HairyToity · 28/11/2022 10:39

Pre my husband's spinal injury, he used to occasionally disturb me due to not having his shit ready the night before. It wasn't all the time though.

Give him a load of psychobabble about creating good habits and routines.

I don't think it's divorce grounds, but very annoying.

GirlGotGuts · 28/11/2022 10:39

He’s a selfish wanker. Hope that helps.

Please show him this thread so he know every other woman alive would lose their shit at his lazy, thoughtless fuckery.

FaazoHuyzeoSix · 28/11/2022 10:43

He is being unreasonable. He should get his stuff ready before going to sleep, and should sleep on the sofa or wherever else away from you that is possible on any nights when you have a limited time between shifts.

DonutWorry · 28/11/2022 10:44

He's being completely unreasonable and a bit pathetic. Of course he can get his shit ready the day before, he's a grown man, he is choosing not to.

Is he generally very inconsiderate/selfish?

Badger1970 · 28/11/2022 10:46

DH used to regularly wake me when going to a business breakfast meeting - he'd crash round the bedroom like an elephant. I was recovering from a head injury at the time Hmm and sleep was very precious.

In the end, I absolutely lost the plot one morning and threw all of his clothes and his electric razor out the window. He got ready very quietly downstairs after that. Our DC giggled for weeks about "don't get Mum mad".

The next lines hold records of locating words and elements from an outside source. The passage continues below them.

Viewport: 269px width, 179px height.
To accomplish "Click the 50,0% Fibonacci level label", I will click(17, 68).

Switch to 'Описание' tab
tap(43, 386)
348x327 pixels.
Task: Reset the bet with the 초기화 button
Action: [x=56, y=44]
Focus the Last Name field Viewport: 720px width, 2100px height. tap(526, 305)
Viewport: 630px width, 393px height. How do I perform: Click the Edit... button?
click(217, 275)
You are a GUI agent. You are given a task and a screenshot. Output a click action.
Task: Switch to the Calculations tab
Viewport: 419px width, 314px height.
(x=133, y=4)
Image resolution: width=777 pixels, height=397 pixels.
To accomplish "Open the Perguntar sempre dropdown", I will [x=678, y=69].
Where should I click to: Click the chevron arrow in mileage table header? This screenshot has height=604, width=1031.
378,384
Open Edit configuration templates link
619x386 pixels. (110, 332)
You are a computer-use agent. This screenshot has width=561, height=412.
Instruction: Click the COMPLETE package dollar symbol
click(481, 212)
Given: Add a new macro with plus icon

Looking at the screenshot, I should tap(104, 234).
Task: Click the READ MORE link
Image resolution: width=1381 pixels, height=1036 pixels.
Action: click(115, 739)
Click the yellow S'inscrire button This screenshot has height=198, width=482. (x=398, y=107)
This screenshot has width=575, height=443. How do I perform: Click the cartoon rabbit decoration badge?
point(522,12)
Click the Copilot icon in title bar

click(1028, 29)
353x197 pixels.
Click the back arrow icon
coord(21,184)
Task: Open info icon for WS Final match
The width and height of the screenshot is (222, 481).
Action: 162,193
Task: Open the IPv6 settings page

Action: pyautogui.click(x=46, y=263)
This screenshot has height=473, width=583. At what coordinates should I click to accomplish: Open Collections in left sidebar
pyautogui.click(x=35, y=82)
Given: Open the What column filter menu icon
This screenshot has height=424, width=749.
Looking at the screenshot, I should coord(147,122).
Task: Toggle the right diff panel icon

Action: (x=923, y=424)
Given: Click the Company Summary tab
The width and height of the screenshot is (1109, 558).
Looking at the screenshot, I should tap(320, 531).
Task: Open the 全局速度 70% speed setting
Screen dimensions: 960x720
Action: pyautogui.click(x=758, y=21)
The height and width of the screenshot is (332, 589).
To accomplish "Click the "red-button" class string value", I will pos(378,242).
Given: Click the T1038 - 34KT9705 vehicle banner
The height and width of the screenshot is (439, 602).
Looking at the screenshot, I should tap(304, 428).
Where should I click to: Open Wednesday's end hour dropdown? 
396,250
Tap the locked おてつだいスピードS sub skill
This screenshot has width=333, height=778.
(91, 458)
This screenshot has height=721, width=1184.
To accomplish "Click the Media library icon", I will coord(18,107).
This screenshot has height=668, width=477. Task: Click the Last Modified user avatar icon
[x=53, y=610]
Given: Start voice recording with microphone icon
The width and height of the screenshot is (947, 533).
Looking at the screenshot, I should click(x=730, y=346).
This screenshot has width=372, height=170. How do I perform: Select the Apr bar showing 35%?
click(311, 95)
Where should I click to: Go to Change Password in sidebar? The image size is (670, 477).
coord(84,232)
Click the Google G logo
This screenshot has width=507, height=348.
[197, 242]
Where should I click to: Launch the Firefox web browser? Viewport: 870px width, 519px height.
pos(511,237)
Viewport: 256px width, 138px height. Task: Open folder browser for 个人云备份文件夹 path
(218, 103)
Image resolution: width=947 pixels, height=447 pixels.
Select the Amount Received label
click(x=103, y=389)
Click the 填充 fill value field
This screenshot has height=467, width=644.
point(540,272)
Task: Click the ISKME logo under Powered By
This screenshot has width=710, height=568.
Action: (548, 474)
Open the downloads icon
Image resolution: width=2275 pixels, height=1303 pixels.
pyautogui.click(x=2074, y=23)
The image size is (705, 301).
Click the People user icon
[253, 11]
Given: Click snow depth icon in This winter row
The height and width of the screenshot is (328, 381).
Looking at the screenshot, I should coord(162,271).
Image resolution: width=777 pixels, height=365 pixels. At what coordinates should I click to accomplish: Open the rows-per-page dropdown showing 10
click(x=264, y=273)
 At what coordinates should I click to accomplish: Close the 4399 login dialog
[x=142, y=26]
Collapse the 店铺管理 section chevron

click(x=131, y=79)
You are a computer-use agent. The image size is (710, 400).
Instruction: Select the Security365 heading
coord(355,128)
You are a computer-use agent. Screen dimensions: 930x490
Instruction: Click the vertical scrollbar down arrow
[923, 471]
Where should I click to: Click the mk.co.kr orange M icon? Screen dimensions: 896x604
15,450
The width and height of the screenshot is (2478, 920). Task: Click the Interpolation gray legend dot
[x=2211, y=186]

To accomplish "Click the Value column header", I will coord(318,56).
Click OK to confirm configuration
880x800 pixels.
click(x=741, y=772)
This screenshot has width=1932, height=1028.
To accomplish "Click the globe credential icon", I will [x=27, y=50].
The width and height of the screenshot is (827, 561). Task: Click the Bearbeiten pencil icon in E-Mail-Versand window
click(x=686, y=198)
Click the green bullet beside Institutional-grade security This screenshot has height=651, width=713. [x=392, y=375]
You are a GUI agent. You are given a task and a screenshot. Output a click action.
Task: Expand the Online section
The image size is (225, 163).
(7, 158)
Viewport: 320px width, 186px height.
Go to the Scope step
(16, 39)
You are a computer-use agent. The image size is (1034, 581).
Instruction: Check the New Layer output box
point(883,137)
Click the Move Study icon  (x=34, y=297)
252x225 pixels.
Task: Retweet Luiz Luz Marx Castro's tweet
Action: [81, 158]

It's just so disrespectful.

Stillafatknacker · 28/11/2022 10:51

What a selfish prick he is. He can absolutely get his shit ready the night before for his 6 hour shift 4 days a week job.

What an absolute pig!!

PorpoiseWithPurpose · 28/11/2022 10:52

My son is six and gets all his stuff ready for school the night before. He lays it all out downstairs, so that he doesn’t wake his baby sister, who he shares a room with.
He remembers everything.

cushioncovers · 28/11/2022 10:53

If your marriage is great normally then surely a simple conversation about him being more organised the night before would be the obvious answer but the fact that you've posted on here because he won't listen to your complaint suggests that he's a bit of a dick in other aspects of your marriage as well.

midsomermurderess · 28/11/2022 10:54

‘he is doing this deliberately. He is punishing you’. Good grief. The drama and the projection behind this.
Tell him in no uncertain terms to put what he needs where he can get it without disturbing you. Keep telling him until he gets it.

silverbubbles · 28/11/2022 10:55

He is being extremely selfish and he is also lazy in terms of his workload.

I have a husband who would not mend his ways and I now sleep in the other room ( I appreciate this is not an option for everyone).

stuntbubbles · 28/11/2022 10:56

midsomermurderess · 28/11/2022 10:54

‘he is doing this deliberately. He is punishing you’. Good grief. The drama and the projection behind this.
Tell him in no uncertain terms to put what he needs where he can get it without disturbing you. Keep telling him until he gets it.

She’s tried that: My husband thinks I am placing unreasonable demands on him to remember to get everything he needs for work the night before.

He won’t get it if he doesn’t want to get it. He thinks “can you get some trousers and pants ready” is an unreasonable demand.

Peedoffo · 28/11/2022 10:56

Do you have a spare bedroom ? I'm a nurse and we sleep in separate rooms most of the time.